Había pasado media hora cuando la familia volvió a escuchar una moto que se acercaba hasta detenerse frente a la casa. Dos hombres se bajaron y tocaron la puerta. Arturo se alistó para enfrentarlos, pero cuando se asomó, los reconoció. Eran dos vecinos de la vereda Los Mangos que querían comprarle velas. Entonces le contaron que cuatro hombres acababan de asesinar a Gentil Hernández, y que la viuda estaba nerviosa y quería velarlo. Arturo supo de inmediato que quienes mataron a su vecino ahora vendrían por él. Luego pensó en Gentil, un viejo conocido, que solía parar en su tienda a conversar, mientras las hijas de los dos hombres jugaban alrededor. Los vecinos se fueron con sus velas y Arturo recibió una llamada. Era la Policía. Le advirtieron que se encerrara en su casa porque cuatro hombres acababan de matar a Óscar Quintero, a quien Arturo también conocía. Entonces supo que tenían que huir esa misma noche. La familia empacó sus pertenencias entre sábanas amarradas. Luego de varias llamadas, consiguieron que el Ejército llegara a sacarlos de allí. Se fueron en un camión rodeados de soldados. Atrás dejaron una finca de 51 hectáreas con vacas, gallinas, un caballo y un pozo con 700 alevinos de cachama y tilapia. El producto del trabajo duro de ocho años. En las primeras conversaciones, cuando aún estaban huyendo, la familia pensaba que solo Arturo tenía que irse.
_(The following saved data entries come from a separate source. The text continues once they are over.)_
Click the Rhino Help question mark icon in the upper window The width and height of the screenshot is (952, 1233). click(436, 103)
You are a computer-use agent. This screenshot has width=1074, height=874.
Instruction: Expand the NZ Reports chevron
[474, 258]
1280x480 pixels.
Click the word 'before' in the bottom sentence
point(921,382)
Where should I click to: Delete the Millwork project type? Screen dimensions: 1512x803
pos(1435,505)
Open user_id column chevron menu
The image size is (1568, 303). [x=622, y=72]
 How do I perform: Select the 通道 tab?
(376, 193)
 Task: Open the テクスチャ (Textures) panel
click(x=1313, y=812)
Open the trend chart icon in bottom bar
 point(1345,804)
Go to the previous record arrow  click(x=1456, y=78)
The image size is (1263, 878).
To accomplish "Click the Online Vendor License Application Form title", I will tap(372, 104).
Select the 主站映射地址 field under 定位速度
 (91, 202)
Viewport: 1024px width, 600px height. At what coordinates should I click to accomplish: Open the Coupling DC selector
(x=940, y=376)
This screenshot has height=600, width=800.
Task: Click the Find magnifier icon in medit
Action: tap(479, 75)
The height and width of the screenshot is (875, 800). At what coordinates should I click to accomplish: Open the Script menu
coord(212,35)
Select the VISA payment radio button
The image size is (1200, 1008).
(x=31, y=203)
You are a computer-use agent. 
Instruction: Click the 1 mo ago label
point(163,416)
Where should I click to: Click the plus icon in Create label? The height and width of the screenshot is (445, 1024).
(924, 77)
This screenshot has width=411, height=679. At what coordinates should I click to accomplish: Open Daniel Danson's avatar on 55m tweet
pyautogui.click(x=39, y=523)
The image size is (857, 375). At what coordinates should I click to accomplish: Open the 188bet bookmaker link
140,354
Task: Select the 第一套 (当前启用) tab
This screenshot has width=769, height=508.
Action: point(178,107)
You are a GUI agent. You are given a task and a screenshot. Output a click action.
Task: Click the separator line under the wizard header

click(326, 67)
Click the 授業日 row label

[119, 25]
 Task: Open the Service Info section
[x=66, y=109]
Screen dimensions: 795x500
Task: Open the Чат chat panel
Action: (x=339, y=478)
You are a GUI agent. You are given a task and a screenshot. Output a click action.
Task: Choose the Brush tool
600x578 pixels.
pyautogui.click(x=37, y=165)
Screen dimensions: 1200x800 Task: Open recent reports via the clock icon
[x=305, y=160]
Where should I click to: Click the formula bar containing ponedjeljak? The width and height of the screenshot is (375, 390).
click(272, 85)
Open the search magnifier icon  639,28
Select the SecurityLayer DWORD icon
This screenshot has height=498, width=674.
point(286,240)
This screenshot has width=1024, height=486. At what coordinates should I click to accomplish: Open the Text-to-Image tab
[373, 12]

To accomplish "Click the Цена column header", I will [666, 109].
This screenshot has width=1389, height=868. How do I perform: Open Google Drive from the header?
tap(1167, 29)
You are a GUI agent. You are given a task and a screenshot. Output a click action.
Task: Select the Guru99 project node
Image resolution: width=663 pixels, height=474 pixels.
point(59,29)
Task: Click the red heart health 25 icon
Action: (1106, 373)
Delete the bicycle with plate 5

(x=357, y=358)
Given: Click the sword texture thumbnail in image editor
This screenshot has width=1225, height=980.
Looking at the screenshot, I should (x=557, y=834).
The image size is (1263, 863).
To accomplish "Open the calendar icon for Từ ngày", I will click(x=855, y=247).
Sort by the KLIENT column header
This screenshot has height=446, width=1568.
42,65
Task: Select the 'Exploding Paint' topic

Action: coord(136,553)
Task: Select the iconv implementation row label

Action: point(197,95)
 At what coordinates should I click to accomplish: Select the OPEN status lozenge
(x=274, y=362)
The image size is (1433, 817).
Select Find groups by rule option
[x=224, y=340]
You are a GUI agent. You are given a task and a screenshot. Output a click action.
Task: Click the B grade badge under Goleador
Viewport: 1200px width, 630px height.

Pero él, al salir de la vereda, pudo conectarse a internet, y se enteró de que dos días antes habían asesinado a Gloria Ocampo, una lideresa que él solía encontrarse en las reuniones. “También están matando a las mujeres”, pensó, “tenemos que irnos todos”.

Lo de Gloria Ocampo, una líder de sustitución de cultivos y excandidata al Concejo de Puerto Guzmán, fue muy parecido. Cuando empezaba a anochecer, el 6 de enero, una moto –o tal vez más- paró frente a su casa. Fernando, su esposo, estaba acostado viendo televisión junto a su hija de 10 años. Gloria acababa de bañarse y se secaba el pelo, sentada al borde de la cama. La mujer salió a ver quién había llegado. Fernando lo escuchó todo desde la habitación: “¿Usted es la señora Gloría?”, preguntó un hombre. Ella respondió que sí y luego gritó: “Dios mío, Fernando, Fernando”. Su esposo se paró de un salto y agarró su vieja escopeta. Afuera sonaron tres disparos. Fernando agarró a su hija, que quería correr hacia su madre, y como pudo disparó hacia la calle. Luego escuchó más tiros afuera.

La lideresa Gloria Ocampo murió asesinada en Puerto Guzmán. Al pueblo se lo disputan por su posición estratégica, que incluye su cercanía con el río Caquetá. Cuando notó que la moto se iba, corrió y encontró a su esposa agonizando en el umbral de la puerta. Salió en su moto para buscar ayuda. Apenas había recorrido 50 metros cuando se tropezó con un cuerpo. Se acercó y reconoció a un anciano que vivía en la misma vereda. Al parecer, los desconocidos lo sacaron a la fuerza de su casa para que les indicara donde vivía Gloria, y una vez le dispararon a ella, también lo mataron a él.

“Es como una barrida para generar pánico”, dice Arturo Tovar, que ya decidió nunca volver a su finca. No solo los mencionados en este relato han muerto o han salido desplazados en los pocos dias transcurridos de este año. Al menos seis personas murieron asesinadas en Puerto Guzmán en las últimas tres semanas, la mayoría en circunstancias similares. Al menos otros tres hombres, además de Arturo, pudieron escapar de los matones que tocaron a sus puertas y los llamaron con nombre propio. Esas motos siguen como fantasmas por Puerto Guzmán, sin que las autoridades digan siquiera quiénes son. De momento, nadie parece capaz de detenerlas.